Zamień we wszystkich poniższych wpisach „Instruction” na „Command” i przepisz je, nie zmieniając niczego więcej. Proszę pominąć w odpowiedzi obrazy.

• _Wpisy z danymi_
********
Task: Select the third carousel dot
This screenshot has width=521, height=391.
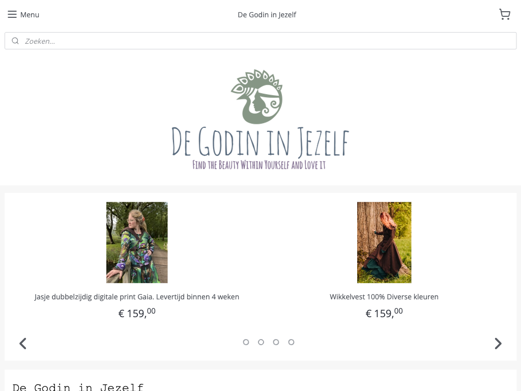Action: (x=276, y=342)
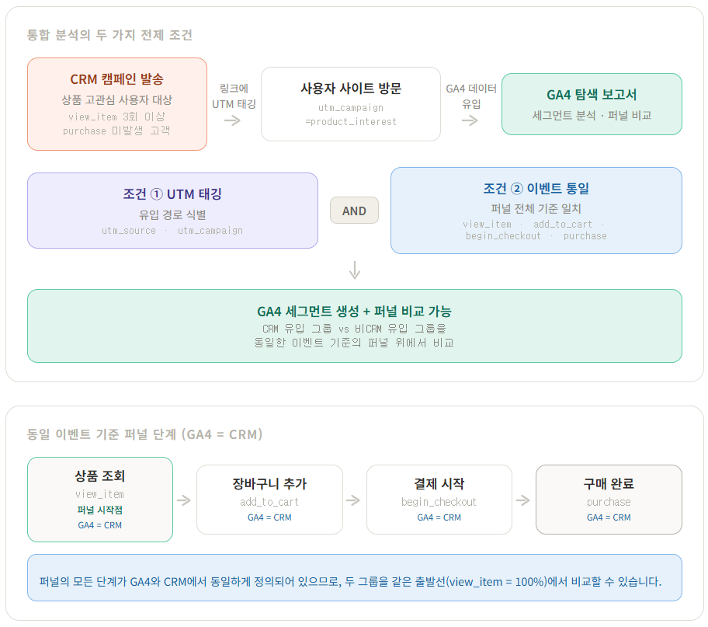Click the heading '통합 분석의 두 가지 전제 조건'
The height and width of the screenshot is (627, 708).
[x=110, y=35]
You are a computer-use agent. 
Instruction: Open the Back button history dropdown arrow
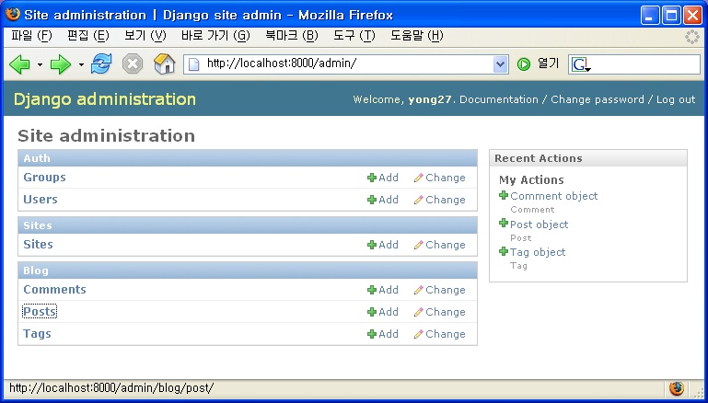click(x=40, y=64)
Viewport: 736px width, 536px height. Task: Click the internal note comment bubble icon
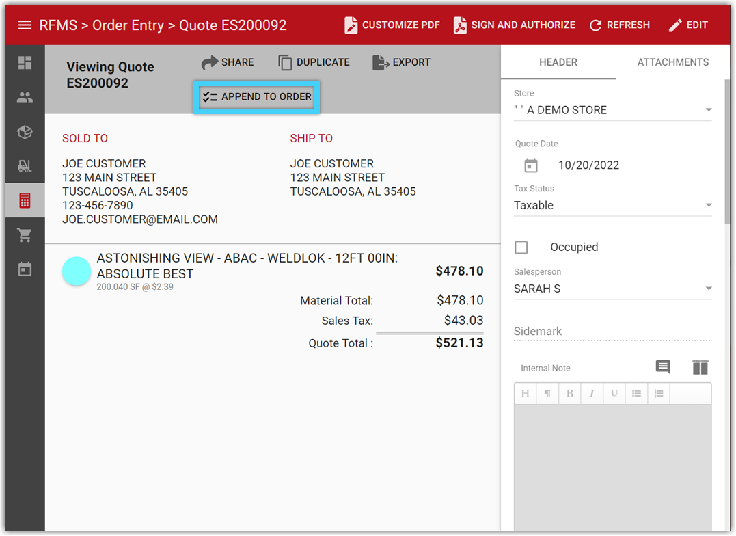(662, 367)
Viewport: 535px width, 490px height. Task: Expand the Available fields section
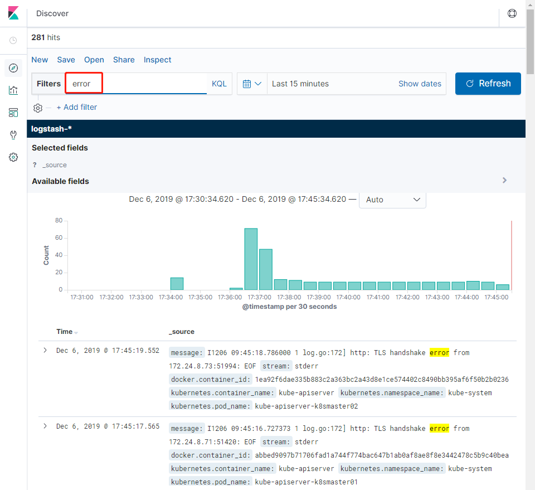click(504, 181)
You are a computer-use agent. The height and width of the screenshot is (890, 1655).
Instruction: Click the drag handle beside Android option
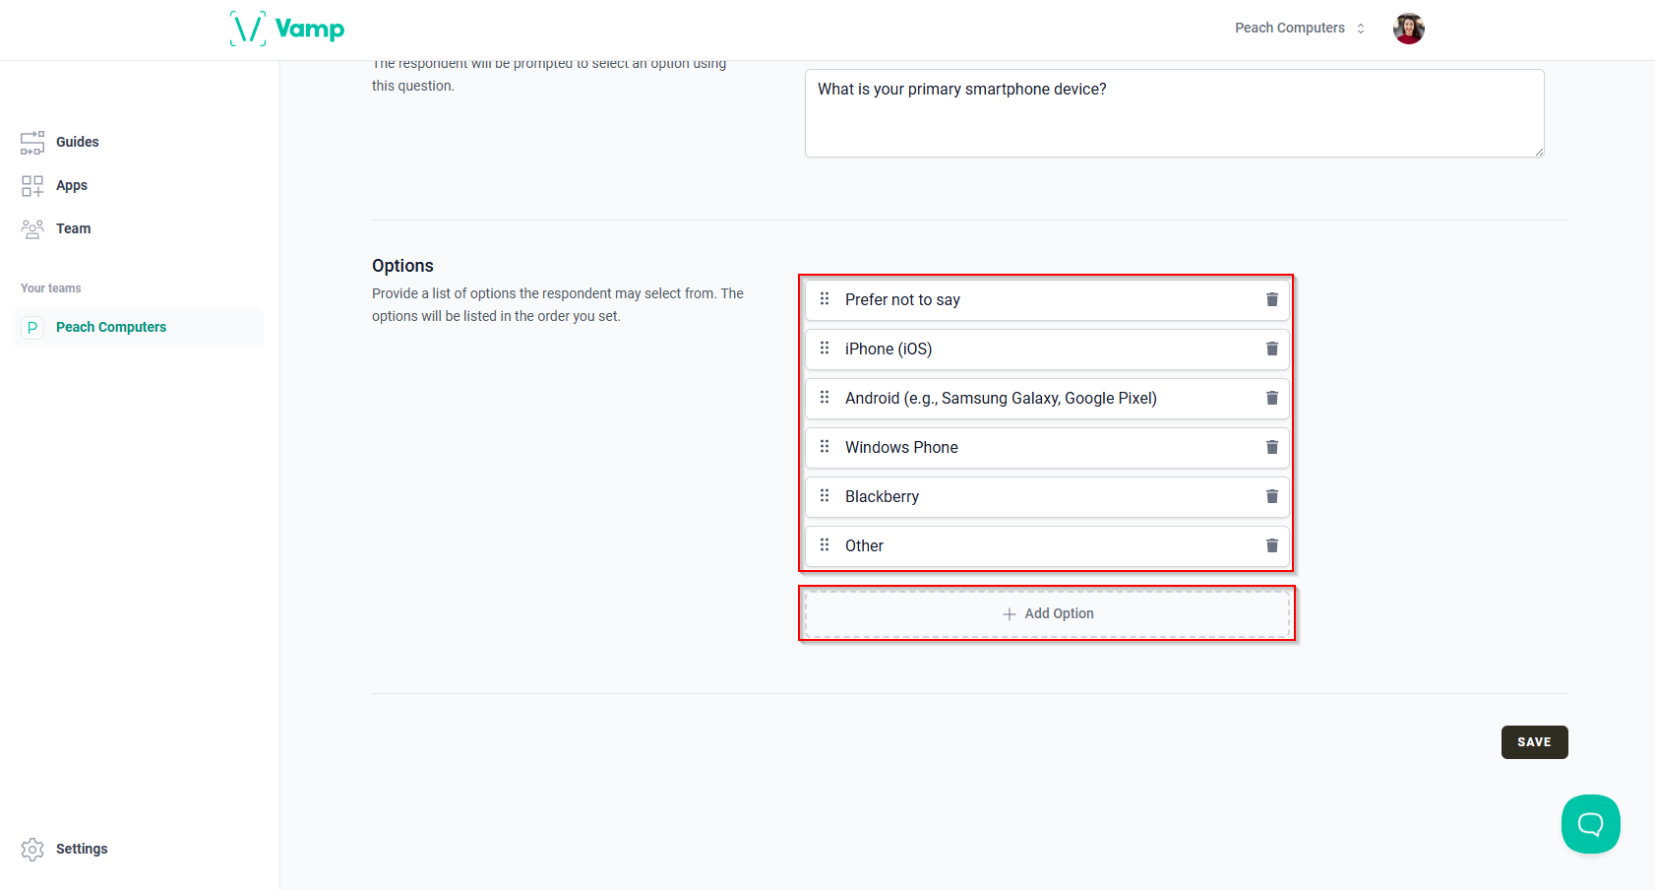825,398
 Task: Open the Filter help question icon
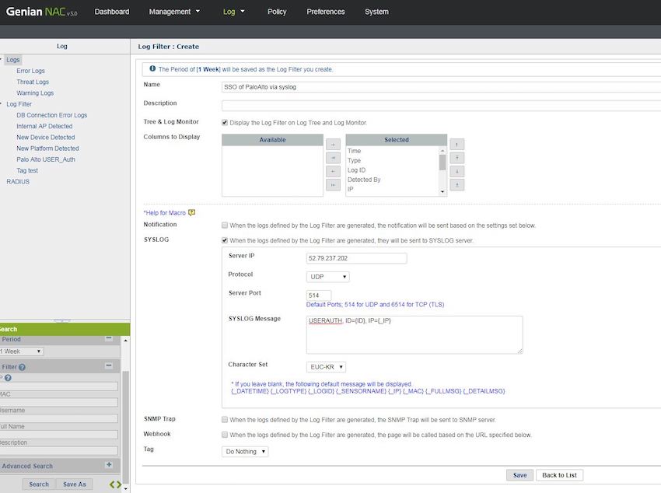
********
• _Pełny wynik_
Task: Select the third carousel dot
This screenshot has width=521, height=391.
Action: (x=276, y=342)
Click the heading '통합 분석의 두 가지 전제 조건'
The height and width of the screenshot is (627, 708).
[x=110, y=35]
You are a computer-use agent. 
Command: Open the Back button history dropdown arrow
click(x=40, y=64)
Viewport: 736px width, 536px height. Task: Click the internal note comment bubble icon
(662, 367)
Viewport: 535px width, 490px height. Task: Expand the Available fields section
click(504, 181)
You are a computer-use agent. The height and width of the screenshot is (890, 1655).
Command: Click the drag handle beside Android option
825,398
 Task: Open the Filter help question icon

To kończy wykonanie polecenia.